**DATA SECTION:**
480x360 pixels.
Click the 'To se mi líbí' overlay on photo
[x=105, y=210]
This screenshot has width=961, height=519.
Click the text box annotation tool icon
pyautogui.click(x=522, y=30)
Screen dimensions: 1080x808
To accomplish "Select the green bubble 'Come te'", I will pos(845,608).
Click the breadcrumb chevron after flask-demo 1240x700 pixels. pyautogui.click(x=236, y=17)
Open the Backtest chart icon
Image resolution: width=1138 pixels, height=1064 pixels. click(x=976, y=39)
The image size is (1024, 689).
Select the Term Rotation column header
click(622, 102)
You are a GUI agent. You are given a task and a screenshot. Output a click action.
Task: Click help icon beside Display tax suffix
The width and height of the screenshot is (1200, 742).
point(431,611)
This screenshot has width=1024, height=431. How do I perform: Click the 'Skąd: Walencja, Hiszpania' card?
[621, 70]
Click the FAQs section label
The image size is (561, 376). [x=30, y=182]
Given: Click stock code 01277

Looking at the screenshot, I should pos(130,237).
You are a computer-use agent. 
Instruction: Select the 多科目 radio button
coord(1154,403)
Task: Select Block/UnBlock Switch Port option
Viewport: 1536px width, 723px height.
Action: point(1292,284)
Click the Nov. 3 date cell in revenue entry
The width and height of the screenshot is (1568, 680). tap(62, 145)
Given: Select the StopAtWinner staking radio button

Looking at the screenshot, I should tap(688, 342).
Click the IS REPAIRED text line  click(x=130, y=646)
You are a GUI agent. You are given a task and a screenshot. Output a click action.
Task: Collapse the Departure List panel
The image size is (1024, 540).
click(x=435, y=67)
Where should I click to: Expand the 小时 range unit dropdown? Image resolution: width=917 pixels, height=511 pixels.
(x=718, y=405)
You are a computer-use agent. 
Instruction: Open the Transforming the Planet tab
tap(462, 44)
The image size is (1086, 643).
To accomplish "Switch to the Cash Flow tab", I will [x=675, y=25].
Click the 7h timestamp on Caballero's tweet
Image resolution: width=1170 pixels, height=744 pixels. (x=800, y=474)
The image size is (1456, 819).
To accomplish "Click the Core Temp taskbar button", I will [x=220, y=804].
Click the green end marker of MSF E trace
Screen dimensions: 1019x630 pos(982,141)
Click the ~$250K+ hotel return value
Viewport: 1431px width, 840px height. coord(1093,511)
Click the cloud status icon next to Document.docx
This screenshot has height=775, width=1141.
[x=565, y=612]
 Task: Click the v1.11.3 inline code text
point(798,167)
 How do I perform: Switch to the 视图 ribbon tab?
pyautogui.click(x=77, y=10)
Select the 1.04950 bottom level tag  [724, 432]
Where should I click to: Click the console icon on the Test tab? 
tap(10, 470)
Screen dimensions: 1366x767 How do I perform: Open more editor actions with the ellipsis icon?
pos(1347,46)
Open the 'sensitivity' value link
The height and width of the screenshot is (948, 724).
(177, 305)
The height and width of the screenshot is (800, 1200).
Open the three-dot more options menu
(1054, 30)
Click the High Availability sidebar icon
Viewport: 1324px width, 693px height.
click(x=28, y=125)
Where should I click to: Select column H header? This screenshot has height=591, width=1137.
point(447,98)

**TRY IT:** Start to finish, restate the records above word for word.

**RESULT FOR THIS TASK:**
480x360 pixels.
Click the 'To se mi líbí' overlay on photo
[x=105, y=210]
This screenshot has width=961, height=519.
Click the text box annotation tool icon
pyautogui.click(x=522, y=30)
Screen dimensions: 1080x808
To accomplish "Select the green bubble 'Come te'", I will pos(845,608).
Click the breadcrumb chevron after flask-demo 1240x700 pixels. pyautogui.click(x=236, y=17)
Open the Backtest chart icon
Image resolution: width=1138 pixels, height=1064 pixels. click(x=976, y=39)
The image size is (1024, 689).
Select the Term Rotation column header
click(622, 102)
You are a GUI agent. You are given a task and a screenshot. Output a click action.
Task: Click help icon beside Display tax suffix
The width and height of the screenshot is (1200, 742).
point(431,611)
This screenshot has width=1024, height=431. How do I perform: Click the 'Skąd: Walencja, Hiszpania' card?
[621, 70]
Click the FAQs section label
The image size is (561, 376). [x=30, y=182]
Given: Click stock code 01277

Looking at the screenshot, I should pos(130,237).
You are a computer-use agent. 
Instruction: Select the 多科目 radio button
coord(1154,403)
Task: Select Block/UnBlock Switch Port option
Viewport: 1536px width, 723px height.
Action: point(1292,284)
Click the Nov. 3 date cell in revenue entry
The width and height of the screenshot is (1568, 680). tap(62, 145)
Given: Select the StopAtWinner staking radio button

Looking at the screenshot, I should tap(688, 342).
Click the IS REPAIRED text line  click(x=130, y=646)
You are a GUI agent. You are given a task and a screenshot. Output a click action.
Task: Collapse the Departure List panel
The image size is (1024, 540).
click(x=435, y=67)
Where should I click to: Expand the 小时 range unit dropdown? Image resolution: width=917 pixels, height=511 pixels.
(x=718, y=405)
You are a computer-use agent. 
Instruction: Open the Transforming the Planet tab
tap(462, 44)
The image size is (1086, 643).
To accomplish "Switch to the Cash Flow tab", I will [x=675, y=25].
Click the 7h timestamp on Caballero's tweet
Image resolution: width=1170 pixels, height=744 pixels. (x=800, y=474)
The image size is (1456, 819).
To accomplish "Click the Core Temp taskbar button", I will [x=220, y=804].
Click the green end marker of MSF E trace
Screen dimensions: 1019x630 pos(982,141)
Click the ~$250K+ hotel return value
Viewport: 1431px width, 840px height. coord(1093,511)
Click the cloud status icon next to Document.docx
This screenshot has height=775, width=1141.
[x=565, y=612]
 Task: Click the v1.11.3 inline code text
point(798,167)
 How do I perform: Switch to the 视图 ribbon tab?
pyautogui.click(x=77, y=10)
Select the 1.04950 bottom level tag  [724, 432]
Where should I click to: Click the console icon on the Test tab? 
tap(10, 470)
Screen dimensions: 1366x767 How do I perform: Open more editor actions with the ellipsis icon?
pos(1347,46)
Open the 'sensitivity' value link
The height and width of the screenshot is (948, 724).
(177, 305)
The height and width of the screenshot is (800, 1200).
Open the three-dot more options menu
(1054, 30)
Click the High Availability sidebar icon
Viewport: 1324px width, 693px height.
click(x=28, y=125)
Where should I click to: Select column H header? This screenshot has height=591, width=1137.
point(447,98)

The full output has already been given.